## Records for the exercise
■ ■ ■ ■

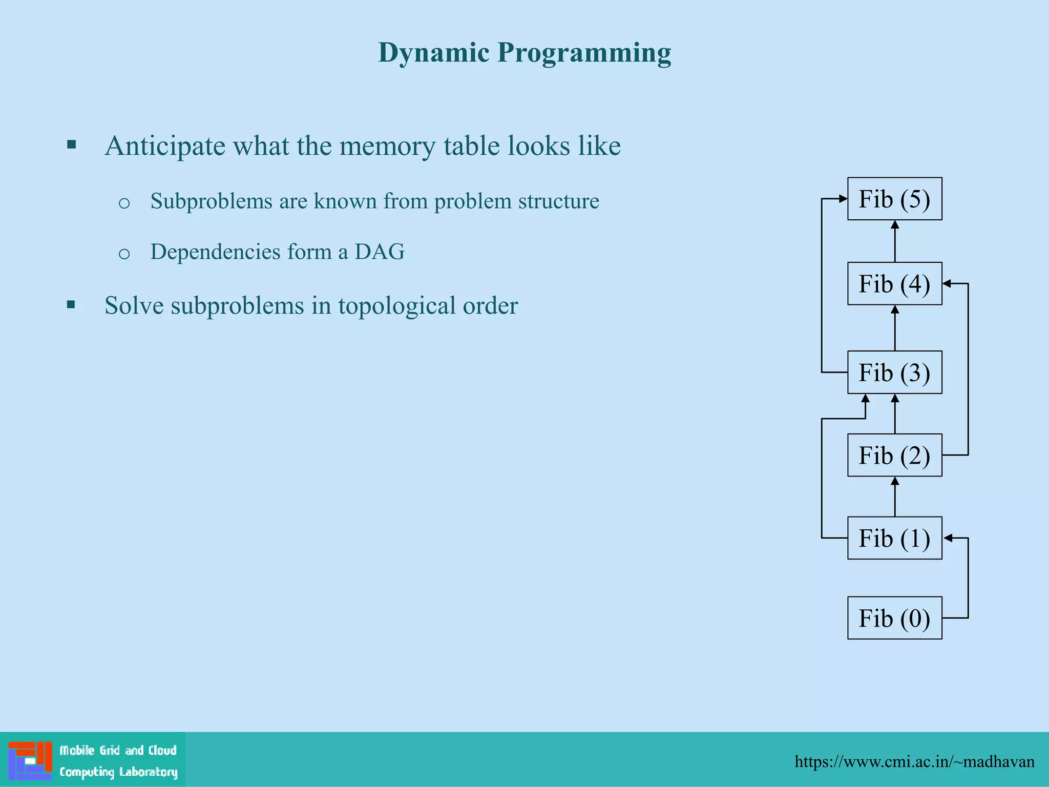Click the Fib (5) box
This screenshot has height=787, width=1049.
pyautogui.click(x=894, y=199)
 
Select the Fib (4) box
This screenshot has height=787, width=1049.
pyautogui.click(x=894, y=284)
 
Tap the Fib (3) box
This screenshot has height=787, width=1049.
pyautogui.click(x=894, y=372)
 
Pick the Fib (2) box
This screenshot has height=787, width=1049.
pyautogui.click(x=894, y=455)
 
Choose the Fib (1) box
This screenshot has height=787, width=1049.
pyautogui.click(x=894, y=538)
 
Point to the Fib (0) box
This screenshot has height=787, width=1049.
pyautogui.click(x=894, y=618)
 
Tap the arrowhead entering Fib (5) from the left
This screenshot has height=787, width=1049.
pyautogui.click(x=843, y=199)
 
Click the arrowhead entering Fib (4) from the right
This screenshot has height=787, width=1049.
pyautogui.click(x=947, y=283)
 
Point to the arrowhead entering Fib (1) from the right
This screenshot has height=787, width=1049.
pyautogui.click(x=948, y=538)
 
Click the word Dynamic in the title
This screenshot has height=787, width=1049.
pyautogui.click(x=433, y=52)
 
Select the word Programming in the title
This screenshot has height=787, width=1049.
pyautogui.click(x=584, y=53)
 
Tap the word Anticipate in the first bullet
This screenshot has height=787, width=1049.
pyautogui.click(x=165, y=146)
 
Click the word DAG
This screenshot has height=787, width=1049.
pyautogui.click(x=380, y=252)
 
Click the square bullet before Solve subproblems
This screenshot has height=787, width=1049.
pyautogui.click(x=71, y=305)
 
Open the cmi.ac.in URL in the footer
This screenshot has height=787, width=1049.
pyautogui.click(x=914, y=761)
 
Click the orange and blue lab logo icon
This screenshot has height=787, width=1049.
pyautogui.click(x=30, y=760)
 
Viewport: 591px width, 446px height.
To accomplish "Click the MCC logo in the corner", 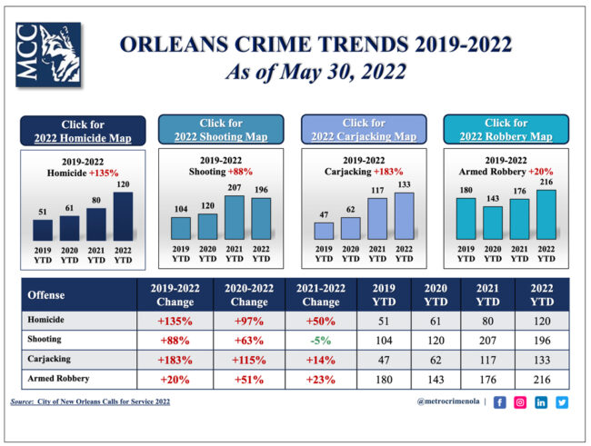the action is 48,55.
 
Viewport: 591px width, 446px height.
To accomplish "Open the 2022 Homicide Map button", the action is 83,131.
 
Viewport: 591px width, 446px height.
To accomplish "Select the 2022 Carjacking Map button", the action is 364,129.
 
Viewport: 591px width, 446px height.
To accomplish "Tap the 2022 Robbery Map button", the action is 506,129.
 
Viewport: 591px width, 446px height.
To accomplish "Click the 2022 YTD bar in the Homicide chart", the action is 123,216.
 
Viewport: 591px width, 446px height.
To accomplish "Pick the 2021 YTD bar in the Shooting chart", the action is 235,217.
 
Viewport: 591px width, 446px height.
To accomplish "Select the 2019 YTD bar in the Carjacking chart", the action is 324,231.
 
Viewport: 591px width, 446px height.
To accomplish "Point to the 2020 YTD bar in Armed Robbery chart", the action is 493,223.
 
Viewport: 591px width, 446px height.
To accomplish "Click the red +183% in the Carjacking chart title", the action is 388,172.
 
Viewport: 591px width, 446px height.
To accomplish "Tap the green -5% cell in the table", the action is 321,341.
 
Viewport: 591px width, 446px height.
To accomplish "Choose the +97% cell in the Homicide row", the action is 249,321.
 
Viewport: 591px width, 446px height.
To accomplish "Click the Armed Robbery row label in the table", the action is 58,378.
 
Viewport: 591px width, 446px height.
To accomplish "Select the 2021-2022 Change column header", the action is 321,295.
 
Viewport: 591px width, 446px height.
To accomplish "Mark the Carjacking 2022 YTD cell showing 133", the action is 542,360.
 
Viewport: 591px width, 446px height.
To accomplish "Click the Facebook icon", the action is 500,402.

■ ■ ■ ■

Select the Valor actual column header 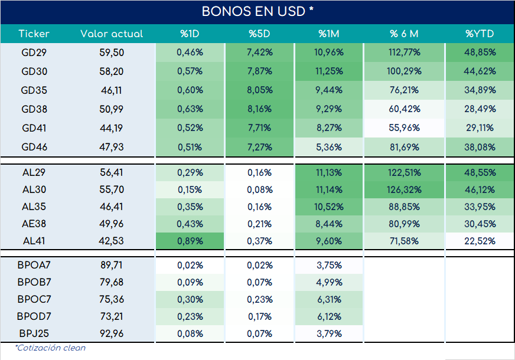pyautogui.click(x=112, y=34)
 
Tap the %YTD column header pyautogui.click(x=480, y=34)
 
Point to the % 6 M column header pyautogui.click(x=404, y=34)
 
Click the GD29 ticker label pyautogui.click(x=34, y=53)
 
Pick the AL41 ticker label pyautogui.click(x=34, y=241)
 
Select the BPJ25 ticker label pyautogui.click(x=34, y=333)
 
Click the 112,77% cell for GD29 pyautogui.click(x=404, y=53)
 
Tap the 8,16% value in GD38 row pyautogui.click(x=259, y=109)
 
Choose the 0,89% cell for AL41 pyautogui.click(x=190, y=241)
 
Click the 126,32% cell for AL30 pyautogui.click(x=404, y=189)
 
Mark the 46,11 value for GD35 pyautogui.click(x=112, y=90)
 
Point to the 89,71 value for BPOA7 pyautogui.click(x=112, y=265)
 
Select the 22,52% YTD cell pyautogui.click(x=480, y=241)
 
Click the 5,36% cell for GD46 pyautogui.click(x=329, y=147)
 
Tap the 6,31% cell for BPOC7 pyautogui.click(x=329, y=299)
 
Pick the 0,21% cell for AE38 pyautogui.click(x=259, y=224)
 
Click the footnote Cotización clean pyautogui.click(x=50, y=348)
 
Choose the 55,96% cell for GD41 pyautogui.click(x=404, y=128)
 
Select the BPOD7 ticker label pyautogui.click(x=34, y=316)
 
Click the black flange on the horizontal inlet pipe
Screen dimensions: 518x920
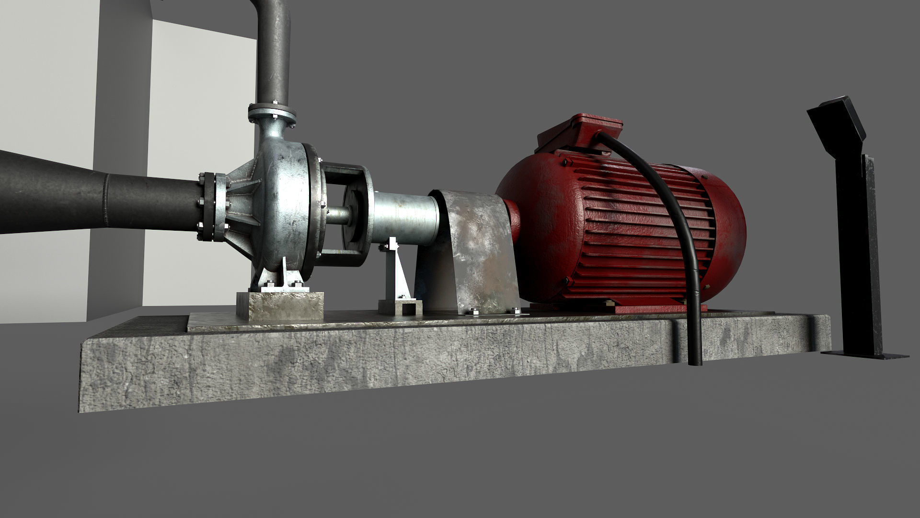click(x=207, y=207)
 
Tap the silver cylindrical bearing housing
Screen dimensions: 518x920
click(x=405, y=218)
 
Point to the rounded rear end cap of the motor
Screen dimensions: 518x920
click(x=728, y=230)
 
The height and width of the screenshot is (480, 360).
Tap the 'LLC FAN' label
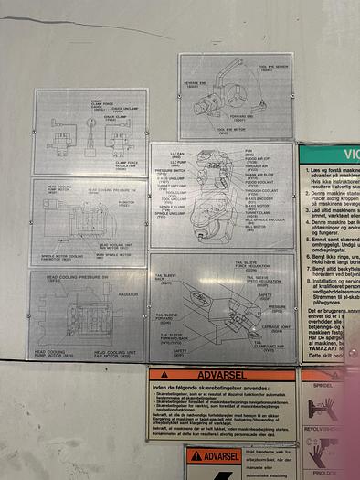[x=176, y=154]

■ ■ ■ ■

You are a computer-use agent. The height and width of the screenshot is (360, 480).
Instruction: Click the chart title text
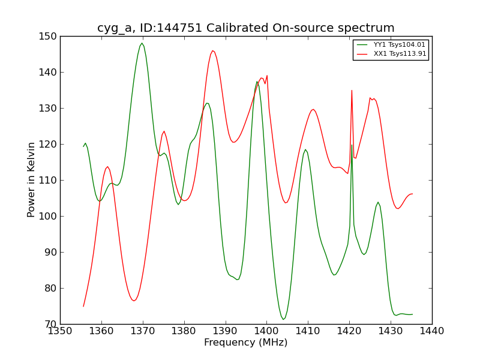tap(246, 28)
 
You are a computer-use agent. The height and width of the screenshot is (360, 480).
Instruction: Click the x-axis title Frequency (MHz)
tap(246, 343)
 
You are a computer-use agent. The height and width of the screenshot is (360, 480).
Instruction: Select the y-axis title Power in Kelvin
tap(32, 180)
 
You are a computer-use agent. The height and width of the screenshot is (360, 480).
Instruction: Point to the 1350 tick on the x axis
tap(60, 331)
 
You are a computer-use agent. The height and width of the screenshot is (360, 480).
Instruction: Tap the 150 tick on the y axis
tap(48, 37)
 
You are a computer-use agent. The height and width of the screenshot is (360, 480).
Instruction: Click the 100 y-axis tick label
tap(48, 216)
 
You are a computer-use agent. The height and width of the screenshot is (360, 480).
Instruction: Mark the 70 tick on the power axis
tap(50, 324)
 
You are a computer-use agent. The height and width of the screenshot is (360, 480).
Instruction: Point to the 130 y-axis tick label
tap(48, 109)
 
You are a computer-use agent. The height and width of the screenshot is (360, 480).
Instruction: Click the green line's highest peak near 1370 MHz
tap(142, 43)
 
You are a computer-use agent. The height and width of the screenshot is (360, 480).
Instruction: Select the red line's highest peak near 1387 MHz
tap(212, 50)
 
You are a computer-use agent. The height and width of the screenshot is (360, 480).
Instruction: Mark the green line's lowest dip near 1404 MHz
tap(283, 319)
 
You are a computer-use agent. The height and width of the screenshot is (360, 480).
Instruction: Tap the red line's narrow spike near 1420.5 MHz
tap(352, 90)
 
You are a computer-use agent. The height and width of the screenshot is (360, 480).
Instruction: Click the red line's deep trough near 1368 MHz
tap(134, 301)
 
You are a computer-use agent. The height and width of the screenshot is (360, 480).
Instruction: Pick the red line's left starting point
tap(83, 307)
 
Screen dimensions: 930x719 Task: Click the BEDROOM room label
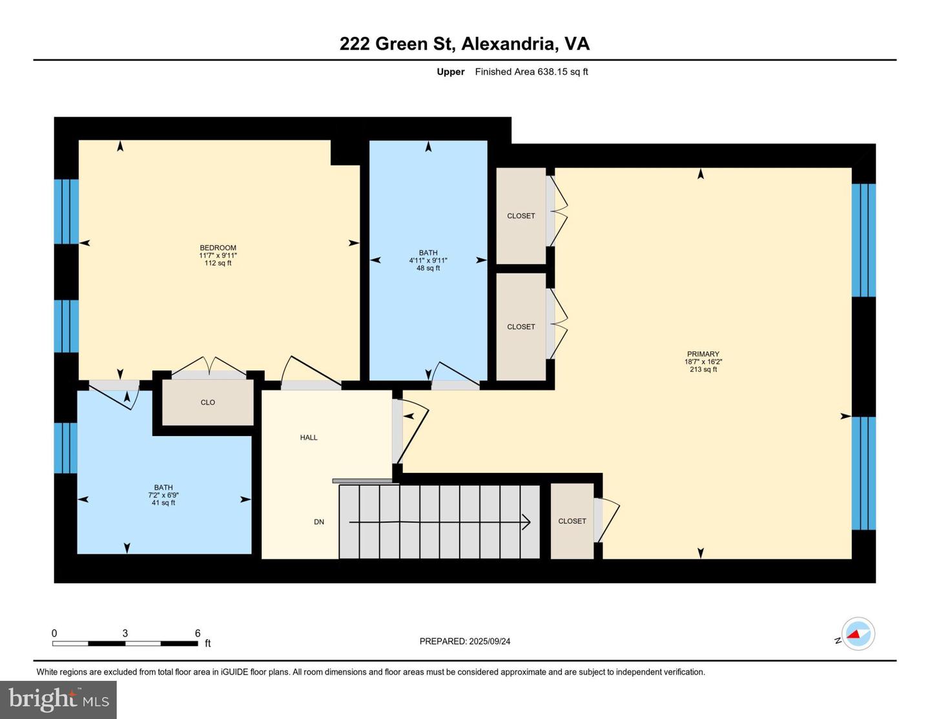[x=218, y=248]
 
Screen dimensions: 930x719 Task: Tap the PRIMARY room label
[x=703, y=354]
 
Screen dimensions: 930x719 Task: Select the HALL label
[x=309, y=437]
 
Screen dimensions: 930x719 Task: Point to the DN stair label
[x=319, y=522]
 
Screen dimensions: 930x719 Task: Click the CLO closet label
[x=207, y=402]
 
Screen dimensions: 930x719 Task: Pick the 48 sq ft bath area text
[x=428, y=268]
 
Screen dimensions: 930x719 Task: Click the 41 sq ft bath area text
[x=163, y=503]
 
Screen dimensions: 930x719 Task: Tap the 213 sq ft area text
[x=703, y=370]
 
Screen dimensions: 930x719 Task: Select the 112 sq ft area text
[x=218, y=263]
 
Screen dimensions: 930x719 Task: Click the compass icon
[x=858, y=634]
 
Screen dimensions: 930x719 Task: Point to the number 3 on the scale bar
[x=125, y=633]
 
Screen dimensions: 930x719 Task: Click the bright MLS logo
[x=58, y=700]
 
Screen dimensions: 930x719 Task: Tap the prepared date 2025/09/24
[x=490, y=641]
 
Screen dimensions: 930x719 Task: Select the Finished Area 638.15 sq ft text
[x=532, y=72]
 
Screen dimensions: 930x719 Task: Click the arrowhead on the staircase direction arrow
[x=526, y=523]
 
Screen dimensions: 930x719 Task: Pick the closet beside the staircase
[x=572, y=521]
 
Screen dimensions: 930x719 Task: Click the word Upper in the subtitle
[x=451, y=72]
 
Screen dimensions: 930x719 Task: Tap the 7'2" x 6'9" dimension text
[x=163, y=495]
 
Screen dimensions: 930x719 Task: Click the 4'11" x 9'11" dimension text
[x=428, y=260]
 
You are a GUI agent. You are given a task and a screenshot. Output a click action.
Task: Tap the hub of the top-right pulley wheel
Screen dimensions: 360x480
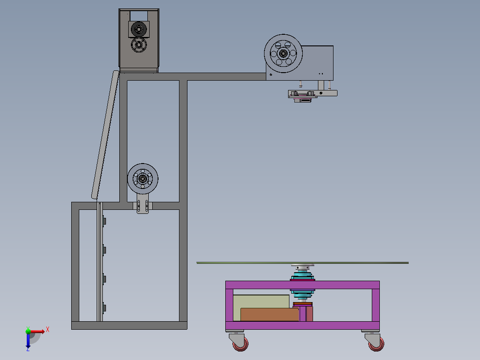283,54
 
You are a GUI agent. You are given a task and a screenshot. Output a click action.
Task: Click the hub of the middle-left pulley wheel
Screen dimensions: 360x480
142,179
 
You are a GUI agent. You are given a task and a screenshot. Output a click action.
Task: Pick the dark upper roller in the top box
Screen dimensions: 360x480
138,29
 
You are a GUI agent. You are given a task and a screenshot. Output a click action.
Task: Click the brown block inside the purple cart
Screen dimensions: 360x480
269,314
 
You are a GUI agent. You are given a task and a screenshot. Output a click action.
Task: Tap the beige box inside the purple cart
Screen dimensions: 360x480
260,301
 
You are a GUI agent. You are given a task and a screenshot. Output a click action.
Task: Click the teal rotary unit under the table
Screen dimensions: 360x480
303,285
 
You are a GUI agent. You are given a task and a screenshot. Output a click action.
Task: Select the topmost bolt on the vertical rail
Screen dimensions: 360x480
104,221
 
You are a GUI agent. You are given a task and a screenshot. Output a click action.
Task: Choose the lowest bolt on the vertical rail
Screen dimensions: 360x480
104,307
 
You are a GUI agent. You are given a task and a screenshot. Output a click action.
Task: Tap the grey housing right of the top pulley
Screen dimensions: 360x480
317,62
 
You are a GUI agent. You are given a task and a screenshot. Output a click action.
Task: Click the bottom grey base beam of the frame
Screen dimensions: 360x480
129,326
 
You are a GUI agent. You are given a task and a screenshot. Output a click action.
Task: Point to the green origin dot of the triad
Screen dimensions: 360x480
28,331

■ ■ ■ ■

## Instructions to follow
Collect each line above that contains the word "button" and list those lines in full.

## Answer below
To accomplish "Open the 2022 Homicide Map button", the action is 83,131.
To accomplish "Select the 2022 Carjacking Map button", the action is 364,129.
To accomplish "Tap the 2022 Robbery Map button", the action is 506,129.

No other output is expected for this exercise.